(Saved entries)
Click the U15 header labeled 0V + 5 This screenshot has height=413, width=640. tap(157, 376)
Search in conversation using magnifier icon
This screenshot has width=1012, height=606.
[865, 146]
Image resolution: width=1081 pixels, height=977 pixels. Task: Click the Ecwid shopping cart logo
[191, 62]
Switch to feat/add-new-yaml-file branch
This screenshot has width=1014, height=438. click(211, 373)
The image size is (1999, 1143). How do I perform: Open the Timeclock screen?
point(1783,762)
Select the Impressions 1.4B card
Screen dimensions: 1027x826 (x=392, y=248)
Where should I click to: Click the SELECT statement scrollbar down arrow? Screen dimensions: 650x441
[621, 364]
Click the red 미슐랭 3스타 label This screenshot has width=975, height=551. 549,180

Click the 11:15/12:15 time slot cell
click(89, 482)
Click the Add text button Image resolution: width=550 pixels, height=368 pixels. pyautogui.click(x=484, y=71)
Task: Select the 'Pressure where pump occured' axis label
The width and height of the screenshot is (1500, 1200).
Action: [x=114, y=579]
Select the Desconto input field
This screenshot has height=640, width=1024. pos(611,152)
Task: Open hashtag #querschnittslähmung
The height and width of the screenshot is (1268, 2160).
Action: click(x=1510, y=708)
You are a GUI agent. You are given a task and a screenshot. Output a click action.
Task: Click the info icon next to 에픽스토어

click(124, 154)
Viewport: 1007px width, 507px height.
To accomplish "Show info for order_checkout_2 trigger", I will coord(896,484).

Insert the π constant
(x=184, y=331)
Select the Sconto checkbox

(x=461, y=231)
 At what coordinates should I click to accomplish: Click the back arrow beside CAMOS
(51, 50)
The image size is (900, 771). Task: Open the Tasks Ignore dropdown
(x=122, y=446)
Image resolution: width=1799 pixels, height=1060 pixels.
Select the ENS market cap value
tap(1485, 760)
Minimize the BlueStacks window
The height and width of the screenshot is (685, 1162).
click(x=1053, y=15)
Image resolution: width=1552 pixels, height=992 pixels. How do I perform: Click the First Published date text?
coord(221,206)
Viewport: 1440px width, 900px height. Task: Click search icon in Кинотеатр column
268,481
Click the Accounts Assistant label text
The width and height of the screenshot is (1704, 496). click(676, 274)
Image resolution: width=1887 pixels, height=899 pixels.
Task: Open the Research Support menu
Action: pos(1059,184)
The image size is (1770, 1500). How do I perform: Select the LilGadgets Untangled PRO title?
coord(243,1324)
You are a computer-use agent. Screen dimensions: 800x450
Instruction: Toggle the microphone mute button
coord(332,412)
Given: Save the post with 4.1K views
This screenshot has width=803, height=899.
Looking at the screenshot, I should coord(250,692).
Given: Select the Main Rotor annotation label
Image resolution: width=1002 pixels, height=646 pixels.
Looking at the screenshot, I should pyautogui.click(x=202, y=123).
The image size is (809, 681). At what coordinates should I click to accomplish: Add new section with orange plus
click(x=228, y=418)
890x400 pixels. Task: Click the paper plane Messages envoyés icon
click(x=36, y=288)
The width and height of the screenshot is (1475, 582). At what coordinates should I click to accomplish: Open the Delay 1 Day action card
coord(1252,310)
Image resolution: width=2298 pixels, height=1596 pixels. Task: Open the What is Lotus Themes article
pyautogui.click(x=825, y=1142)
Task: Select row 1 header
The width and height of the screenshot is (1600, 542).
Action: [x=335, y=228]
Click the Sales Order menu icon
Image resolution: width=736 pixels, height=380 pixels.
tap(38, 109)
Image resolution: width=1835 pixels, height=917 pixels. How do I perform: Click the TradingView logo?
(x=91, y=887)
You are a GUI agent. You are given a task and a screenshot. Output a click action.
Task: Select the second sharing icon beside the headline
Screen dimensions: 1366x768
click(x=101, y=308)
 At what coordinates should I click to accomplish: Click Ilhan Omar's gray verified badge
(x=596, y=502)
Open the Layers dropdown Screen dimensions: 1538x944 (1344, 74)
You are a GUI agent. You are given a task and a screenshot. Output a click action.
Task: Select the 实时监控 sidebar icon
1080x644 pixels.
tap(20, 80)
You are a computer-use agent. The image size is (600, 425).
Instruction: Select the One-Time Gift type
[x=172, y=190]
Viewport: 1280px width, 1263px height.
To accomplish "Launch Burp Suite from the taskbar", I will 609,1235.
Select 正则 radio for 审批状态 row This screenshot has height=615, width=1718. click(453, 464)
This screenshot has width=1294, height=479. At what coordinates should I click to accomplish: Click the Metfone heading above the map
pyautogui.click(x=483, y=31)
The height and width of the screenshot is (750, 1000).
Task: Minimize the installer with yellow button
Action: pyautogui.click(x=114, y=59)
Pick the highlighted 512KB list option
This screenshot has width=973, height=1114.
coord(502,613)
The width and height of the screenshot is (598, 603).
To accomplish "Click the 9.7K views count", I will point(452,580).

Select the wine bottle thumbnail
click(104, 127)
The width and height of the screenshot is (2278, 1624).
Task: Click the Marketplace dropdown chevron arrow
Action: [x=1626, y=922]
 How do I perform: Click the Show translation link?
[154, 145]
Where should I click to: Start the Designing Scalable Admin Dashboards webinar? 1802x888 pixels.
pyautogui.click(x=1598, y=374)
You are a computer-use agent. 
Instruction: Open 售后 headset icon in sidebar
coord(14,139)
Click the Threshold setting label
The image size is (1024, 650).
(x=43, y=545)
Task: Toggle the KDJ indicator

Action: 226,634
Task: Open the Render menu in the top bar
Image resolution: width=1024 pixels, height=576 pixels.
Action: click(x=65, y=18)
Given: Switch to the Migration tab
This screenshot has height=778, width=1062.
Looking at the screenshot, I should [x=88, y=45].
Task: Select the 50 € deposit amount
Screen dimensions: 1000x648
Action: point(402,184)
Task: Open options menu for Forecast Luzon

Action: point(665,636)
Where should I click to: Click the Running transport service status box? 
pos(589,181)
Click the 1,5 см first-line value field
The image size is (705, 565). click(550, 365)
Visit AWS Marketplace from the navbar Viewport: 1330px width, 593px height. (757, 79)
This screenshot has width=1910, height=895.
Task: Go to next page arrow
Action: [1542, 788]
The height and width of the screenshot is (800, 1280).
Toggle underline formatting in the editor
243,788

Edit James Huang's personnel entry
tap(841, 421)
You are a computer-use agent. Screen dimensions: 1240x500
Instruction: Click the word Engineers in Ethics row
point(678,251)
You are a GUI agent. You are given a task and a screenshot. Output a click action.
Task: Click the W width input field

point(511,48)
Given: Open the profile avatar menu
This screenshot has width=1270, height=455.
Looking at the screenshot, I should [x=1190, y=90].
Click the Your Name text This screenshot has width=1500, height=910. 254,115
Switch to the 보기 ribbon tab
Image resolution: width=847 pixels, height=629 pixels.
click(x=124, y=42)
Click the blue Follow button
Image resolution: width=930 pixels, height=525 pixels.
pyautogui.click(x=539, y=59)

*EXERCISE PROMPT*: What is needed is a word-for-word restatement of every line from the one with "Switch to the 보기 ribbon tab" to the end of the entries above.

*SOLUTION FOR THIS EXERCISE*:
Switch to the 보기 ribbon tab
Image resolution: width=847 pixels, height=629 pixels.
click(x=124, y=42)
Click the blue Follow button
Image resolution: width=930 pixels, height=525 pixels.
pyautogui.click(x=539, y=59)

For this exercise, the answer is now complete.